CINCINNATI, OH (FOX19) - Macy's Music Festival organizers are anticipating record crowds at Paul Brown Stadium this year.
It has been ten years since the festival was moved to Detroit following a boycott of city businesses and events. The boycott stemmed from concerns over racial injustice following the death of Timothy Thomas who was shot by police in 2001.
Lifelong Cincinnati resident Barbara Carr has been going to the festival since her teens and even made the trek to Detroit when it moved in 2003 after being cancelled the year before.
"It was nice but it wasn't the same as being home," she admitted. "Cincinnati seems to try to roll the red carpet out."
At the time festival promoters were concerned about what the move would mean for the festival long term.
Ultimately, with the help of Macy's and the Bengals, the event returned to the Queen City in 2005.
"When we first started back at Paul Brown Stadium it was a smaller version of what I remembered from the past, and this year is going to be the first year that our seats are full," Fran told FOX19.
Santangelo's family has been promoting the festival for decades.
"Finally now it's reattaching itself to Cincinnati," she said. "I think we've got that branding back."
"Time has changed," Ron Dumas emphasized. "We went through some peaks and valleys from the Timothy Thomas era to the boycott era.

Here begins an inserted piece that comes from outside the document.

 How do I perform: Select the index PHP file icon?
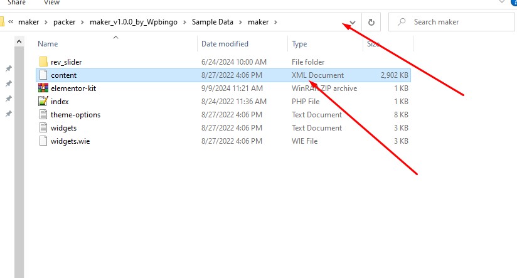43,101
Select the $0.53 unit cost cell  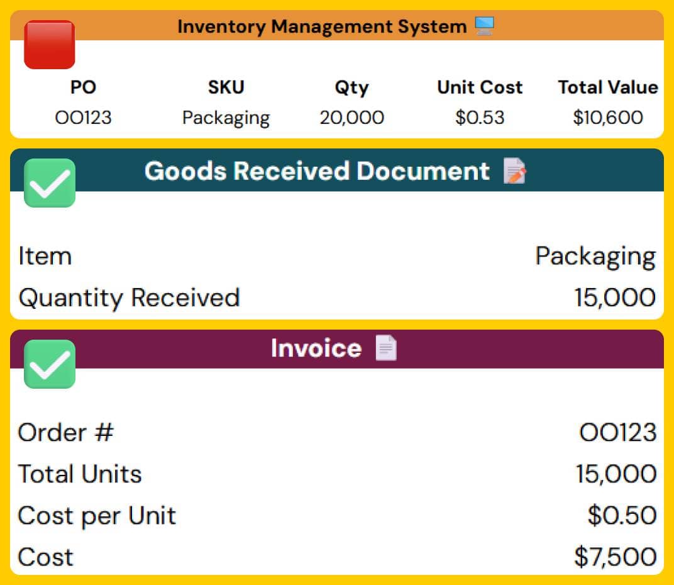(x=480, y=118)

The city has healed, and we're in the healing process. I think we've overcome a lot, and I think it's growing momentum."
Working the festival for decades, Ron Dumas has seen people from across the county re-embrace the event.
"There's things that go on in the city but when it comes to this week everybody's here to have a good time," he said.
Barbara, however, feels outside of the festival, for Cincinnatians, it is a different story.
"I feel like the people in Cincinnati that are actually living here, we haven't made any leaps and bounds," she told FOX19. "We've got a lot of work to do. We've got a lot of young men that need a lot of help."
Everyone agrees, however, the future should be the focus.
"I don't think it can be forgot but I don't think we can stay in the past," Carr said. "We have to go to the future. We want to make the future better, that's what I think. You can't do nothing about what happened we can only do something about what's going to happen tomorrow."
Fran recognizes the festival itself has a ways to go to recover from the loss of the momentum that occurred when the festival was moved, but she is confident they are on their way.
"I think by the crowds you'll see tonight you'll know how far we've come," Dumas pointed out.
"It feels great, just to see people coming down here," echoed Carr. "It's a beautiful day."